Шрифт:
Приняв их от командира полка, Герасимов тут же достал из кармана огромный, в луковообразном футляре «хронометр» и передал мотористу.
— Носи на здоровье. Заслужил, — хотел еще что-то сказать, но хрипловатый голос дрогнул, и старшина только рукой махнул. А все, кто стоял в строю, зааплодировали. Ближние, вопреки уставу, потянулись к механику и мотористу пожать им руки.
VII
Мы с Кобадзе чуть ли не ежедневно наведывались в госпиталь, надеясь увидеться с Одинцовым. Я ходил, чтобы как-то оправдаться перед самим собой. Кобадзе говорил, что хочет подбодрить майора. По тому, как Кобадзе сторонился Нонны Павловны, я понимал, что он решил прекратить ухаживания.
— К больному еще нельзя, — говорили нам любезные дежурные. Посидев в приемной, мы уходили, оставляя для инженера немудреные гостинцы.
Однажды услышали:
— Завтра можно навестить больного.
Вечером Кобадзе зашел в гастроном и накупил всякой снеди.
— А это будет для него самым действенным элексиром, — сказал он, вытягивая из кармана бутылку с серебряной головкой.
— Говорить с ним и то не разрешат, и вы…
— Вот я и хочу заполнить этот пробел.
В вестибюле навстречу нам вышла маленькая старушка в сером халате, похожая на мышь.
— К кому, миленькие? — спросила она, пряча в карман недовязанный чулок.
Мы ответили.
— Поздно уже. Не велено пускать, потерпите до завтра.
Я соврал, что больному нужно передать срочное сообщение.
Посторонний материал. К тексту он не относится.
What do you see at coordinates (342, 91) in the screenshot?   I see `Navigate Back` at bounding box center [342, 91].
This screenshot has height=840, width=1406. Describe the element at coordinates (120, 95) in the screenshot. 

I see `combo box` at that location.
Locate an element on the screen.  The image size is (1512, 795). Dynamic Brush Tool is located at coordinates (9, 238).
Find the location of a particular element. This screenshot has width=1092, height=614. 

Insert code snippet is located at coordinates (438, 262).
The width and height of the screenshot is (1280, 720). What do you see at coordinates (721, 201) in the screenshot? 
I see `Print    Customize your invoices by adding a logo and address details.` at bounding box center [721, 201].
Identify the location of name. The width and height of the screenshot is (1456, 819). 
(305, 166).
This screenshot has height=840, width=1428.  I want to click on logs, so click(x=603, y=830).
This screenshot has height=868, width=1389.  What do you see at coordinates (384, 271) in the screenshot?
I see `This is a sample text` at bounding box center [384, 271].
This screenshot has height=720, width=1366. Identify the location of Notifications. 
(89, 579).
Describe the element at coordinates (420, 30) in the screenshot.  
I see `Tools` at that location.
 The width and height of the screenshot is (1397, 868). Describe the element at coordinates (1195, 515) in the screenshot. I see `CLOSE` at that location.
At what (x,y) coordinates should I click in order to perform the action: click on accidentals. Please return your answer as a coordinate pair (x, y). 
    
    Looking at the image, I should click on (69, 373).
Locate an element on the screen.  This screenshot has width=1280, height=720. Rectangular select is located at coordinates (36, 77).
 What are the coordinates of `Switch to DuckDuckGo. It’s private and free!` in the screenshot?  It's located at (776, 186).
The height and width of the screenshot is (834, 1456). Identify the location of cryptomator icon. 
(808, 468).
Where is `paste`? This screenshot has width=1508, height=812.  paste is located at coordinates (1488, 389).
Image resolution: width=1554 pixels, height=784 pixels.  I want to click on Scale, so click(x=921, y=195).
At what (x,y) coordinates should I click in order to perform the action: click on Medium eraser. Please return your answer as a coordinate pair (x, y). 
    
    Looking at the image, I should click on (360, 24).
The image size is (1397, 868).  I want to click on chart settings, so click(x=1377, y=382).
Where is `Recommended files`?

Для убедительности Кобадзе похлопал меня по карману и важно надул щеки.
Старуха кивнула головой.
— Только не шумите, — сказала она, снимая с вешалки халат. — А то и вам и мне влетит от Николавны. Сурьезная она у нас. А ты, чернявый, здесь обожди.
Я быстренько накинул на плечи халат и юркнул на лестницу.
Проходя мимо зеркала, я невольно замедлил шаг. На меня смотрел невысокий широкоскулый парень с оттопыренными ушами. Никакой солидности!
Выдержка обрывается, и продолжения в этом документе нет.